The worsening uranium supply situation will in any case cause the nuclear “renaissance” to stall, so all things considered the flexibility of output from its decreasing contribution is a minor issue.
June 19th, 2008 at 10:03 am
On June 8th 2008 Anne Lauvergeon, chief executive of Areva, declared to the Financial Times that the UK was « the most exciting place in Europe » for nuclear. The British government’s recent decision to develop nuclear energy has without doubt something to do with it. Therefore, the question of the possibility of a new nuclear program in Great Britain is (at least partly) solved.

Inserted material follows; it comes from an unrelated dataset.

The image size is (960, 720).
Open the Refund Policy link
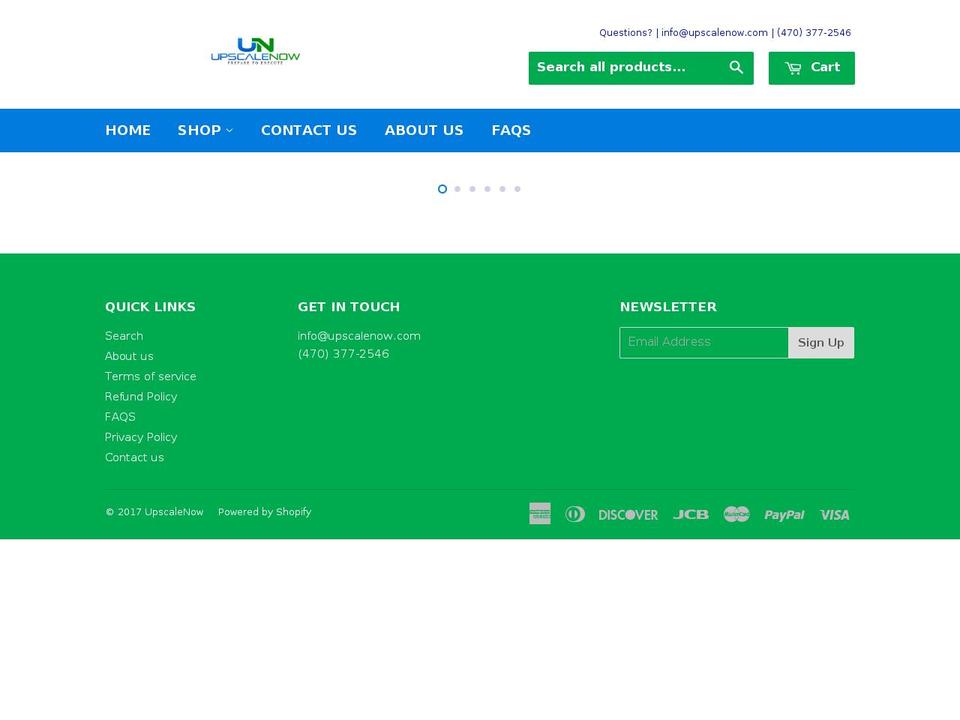(x=141, y=396)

Yet the question of the necessity of nuclear plants to provide base-load power remains unanswered. It is generally admitted that base-load power can only be provided by nuclear or coal-fired power stations. They are characterized by high capital costs, low operating costs and the technical impossibility for them to handle chaotic fluctuations of energy demand. Even though technological advance has made next-generation nuclear power plants more flexible to the energy demand, it would be an economic aberration not to use them to full capacity all the time.

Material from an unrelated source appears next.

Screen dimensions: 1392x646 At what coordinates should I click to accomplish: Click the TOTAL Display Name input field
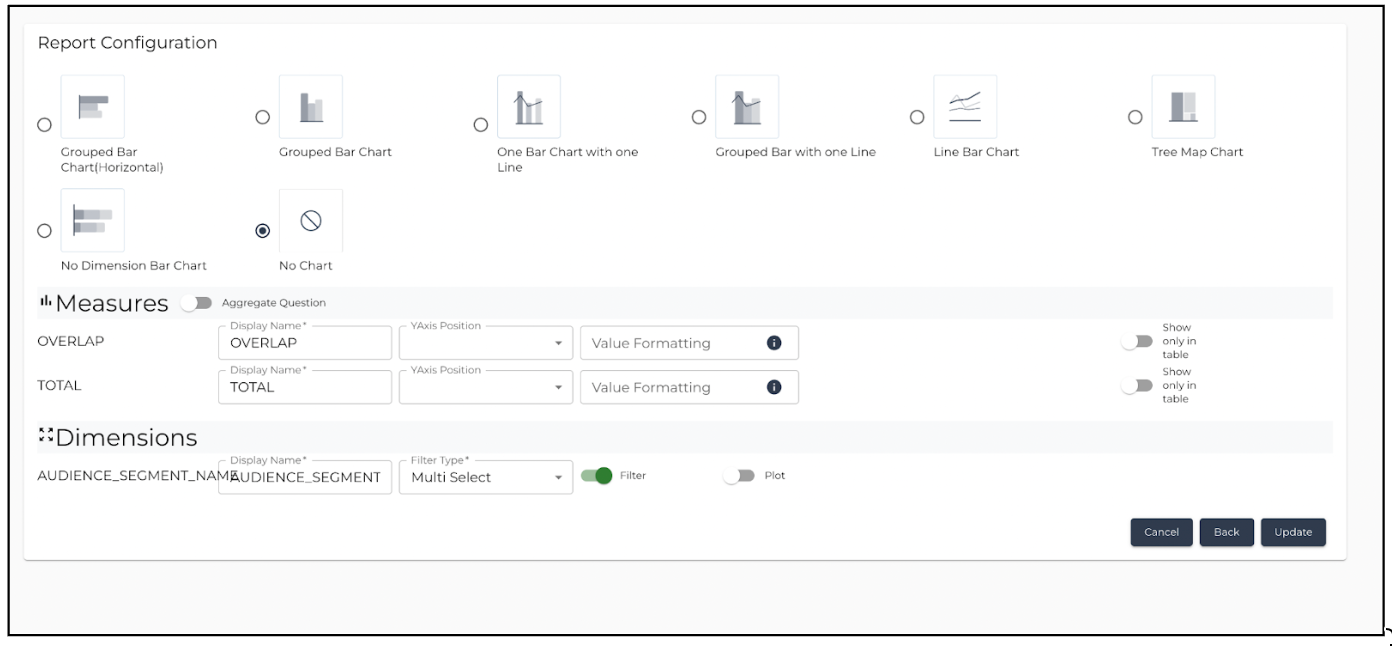click(305, 387)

Besides, one cannot leave aside the possibility that renewable energy could also provide base-load power. In an article called The Base-Load Fallacy, Mark Diesendorf gives several examples of renewable electricity sources that can generate base-load power: bioenergy, based on the combustion of crop residues (not very different from coal), hot rock geothermal power, solar thermal electricity combined with electricity storage systems (in water or through a thermochemical process)… Even wind power can be base-load if a large number of wind turbines are separated by several hundred kilometers and subject to different winds.
April 23rd, 2009 at 5:42 am
Electrical power generation is an interesting subject to me. The technical aspects appeal to me and I even worked for a time as a power plant operator for the military. I don’t normally follow the topic closely, but I recently reaquanted myself with the subject for a report for a college paper.

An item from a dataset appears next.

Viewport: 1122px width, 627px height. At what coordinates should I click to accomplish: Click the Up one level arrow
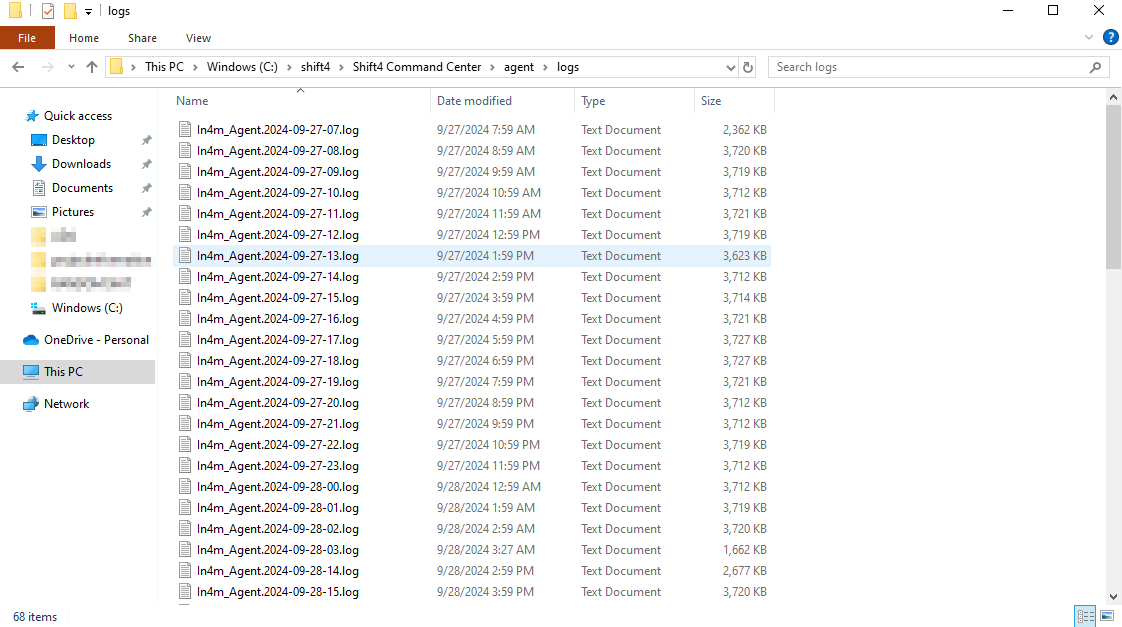pos(92,67)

I’ve read “The Base-Load Fallacy” a few times. It gives general answers that would be difficult to evaluate quantitatively from the article, alone, so it is difficult for a reader to determine whether the author’s claims are reasonable or mere wishful thinking. I am skeptical that bioenergy will ever provide more than a small percentage of electric power generation, for several reasons, including the amount of extra energy required to produce, harvest and process the biomass compared to the amount of energy it provides. Coal has much greater energy content per unit mass than biomass does. Hot rock geothermal power looks great, where one can get to it economically. In many locations, the installation would not be economically feasible, even if technically possible. Solar thermal electricity could provide cold regions with heat, but most of the people in my country are moving to warmer regions, where cooling is a bigger concern. Water storage systems for electrical power aren’t practical in my region of residence, due to the general lack of water and relatively flat elevation. Thermochemical storage is experimental and not yet practical. Wind power in my region of residence (an area of millions of square kilometers) is generally available only during off-peak times. Although it might be possible technically to produce a stable base load from wind power by increasing the geographic distribution, this also increases the area of electric demand, and demand usually increases at a greater rate than supply over the region the expansion would require to achieve base load stability. Wind power has the capacity in my region to provide 5 times the energy we require, but it would be mostly at 5 a.m.
March 5th, 2010 at 12:31 pm
True, nuclear power stations do not modulate well. However, if domestic heating systems had more energy storage capacity this perhaps be a solution. A house’s requirements fluctuate greatly, and this is a great limitation of nuclear and some renewables too.